Gillian Flynn writes books that are hard to put down filled with characters that are even harder to enjoy – or forget. Like her wildly popular recent work Gone Girl, Flynn’s 2006 debut novel, Sharp Objects, is full of dysfunctional relationships and twisted back stories; imagine Mommie Dearest meets Mean Girls.

Sharp Objects is immediately engaging: Camille Preaker, a third-rate newspaper reporter at an equally-lackluster Chicago newspaper, is sent to her hometown in rural Missouri to investigate the murder of two preteen girls. Camille’s self-deprecating manner initially creates empathy. It’s enhanced, for a short time, by the strained connection she has with her cold, distant mother, Adora. Slowly, the murders become background material as Camille’s childhood, and how she relates to them, comes to the forefront.

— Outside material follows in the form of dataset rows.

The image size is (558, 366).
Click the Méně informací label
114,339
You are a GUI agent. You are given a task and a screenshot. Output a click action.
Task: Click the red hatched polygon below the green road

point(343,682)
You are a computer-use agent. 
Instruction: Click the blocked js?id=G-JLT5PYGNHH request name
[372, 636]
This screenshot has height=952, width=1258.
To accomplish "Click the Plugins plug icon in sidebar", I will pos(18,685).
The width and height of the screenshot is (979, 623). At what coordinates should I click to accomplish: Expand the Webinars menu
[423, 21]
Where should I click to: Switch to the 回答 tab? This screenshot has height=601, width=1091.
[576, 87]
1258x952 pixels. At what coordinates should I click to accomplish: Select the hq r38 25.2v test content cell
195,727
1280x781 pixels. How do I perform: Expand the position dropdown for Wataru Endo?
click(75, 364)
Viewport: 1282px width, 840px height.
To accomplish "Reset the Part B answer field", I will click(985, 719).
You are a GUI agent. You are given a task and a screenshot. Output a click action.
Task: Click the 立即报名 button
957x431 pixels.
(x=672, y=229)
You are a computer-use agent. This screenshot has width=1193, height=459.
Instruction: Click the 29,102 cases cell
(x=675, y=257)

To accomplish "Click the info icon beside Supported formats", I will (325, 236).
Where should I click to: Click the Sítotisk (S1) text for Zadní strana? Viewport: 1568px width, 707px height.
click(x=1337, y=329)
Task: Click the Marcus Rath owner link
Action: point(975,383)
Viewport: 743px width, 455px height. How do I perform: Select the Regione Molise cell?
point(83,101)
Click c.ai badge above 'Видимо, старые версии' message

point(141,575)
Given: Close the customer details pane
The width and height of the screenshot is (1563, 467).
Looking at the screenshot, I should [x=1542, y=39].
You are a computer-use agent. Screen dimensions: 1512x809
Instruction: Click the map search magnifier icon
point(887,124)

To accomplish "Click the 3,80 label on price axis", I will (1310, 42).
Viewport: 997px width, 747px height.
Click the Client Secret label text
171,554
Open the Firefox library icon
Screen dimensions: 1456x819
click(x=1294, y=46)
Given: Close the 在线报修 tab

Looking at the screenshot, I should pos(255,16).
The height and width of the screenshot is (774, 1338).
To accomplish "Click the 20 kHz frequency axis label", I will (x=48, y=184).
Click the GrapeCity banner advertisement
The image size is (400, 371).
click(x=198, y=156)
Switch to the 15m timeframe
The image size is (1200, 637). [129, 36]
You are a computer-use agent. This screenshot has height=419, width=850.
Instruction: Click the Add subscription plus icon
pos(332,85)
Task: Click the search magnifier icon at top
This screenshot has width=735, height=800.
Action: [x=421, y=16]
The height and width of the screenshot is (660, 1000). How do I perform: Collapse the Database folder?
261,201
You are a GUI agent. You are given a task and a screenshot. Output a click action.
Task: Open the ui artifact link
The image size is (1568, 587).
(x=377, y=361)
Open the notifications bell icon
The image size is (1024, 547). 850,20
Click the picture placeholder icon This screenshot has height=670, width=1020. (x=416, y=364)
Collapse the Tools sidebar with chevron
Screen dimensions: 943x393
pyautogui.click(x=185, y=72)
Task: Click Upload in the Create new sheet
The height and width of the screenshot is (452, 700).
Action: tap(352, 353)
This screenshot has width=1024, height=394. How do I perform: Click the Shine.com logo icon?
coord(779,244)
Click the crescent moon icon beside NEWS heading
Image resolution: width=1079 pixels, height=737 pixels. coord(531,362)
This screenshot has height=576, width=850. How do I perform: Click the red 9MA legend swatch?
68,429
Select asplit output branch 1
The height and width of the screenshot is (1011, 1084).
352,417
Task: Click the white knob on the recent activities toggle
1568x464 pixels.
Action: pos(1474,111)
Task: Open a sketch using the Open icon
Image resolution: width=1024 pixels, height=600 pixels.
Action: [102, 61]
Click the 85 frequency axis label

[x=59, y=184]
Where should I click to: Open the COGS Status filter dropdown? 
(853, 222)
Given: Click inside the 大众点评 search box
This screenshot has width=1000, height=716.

Adora lacks maternal instinct, and Camille’s approach to dealing with the emotional damage inflicted by her mother is as far from healthy as Neptune is from earth. In fact, Adora, unapologetically voices her disdain for Camille. In addition to Adora and Camille, the novel features a range of characters affected by the murders, and no one emerges kindly. The degree to which they are disturbed is varied and this is what helps make the book so compelling.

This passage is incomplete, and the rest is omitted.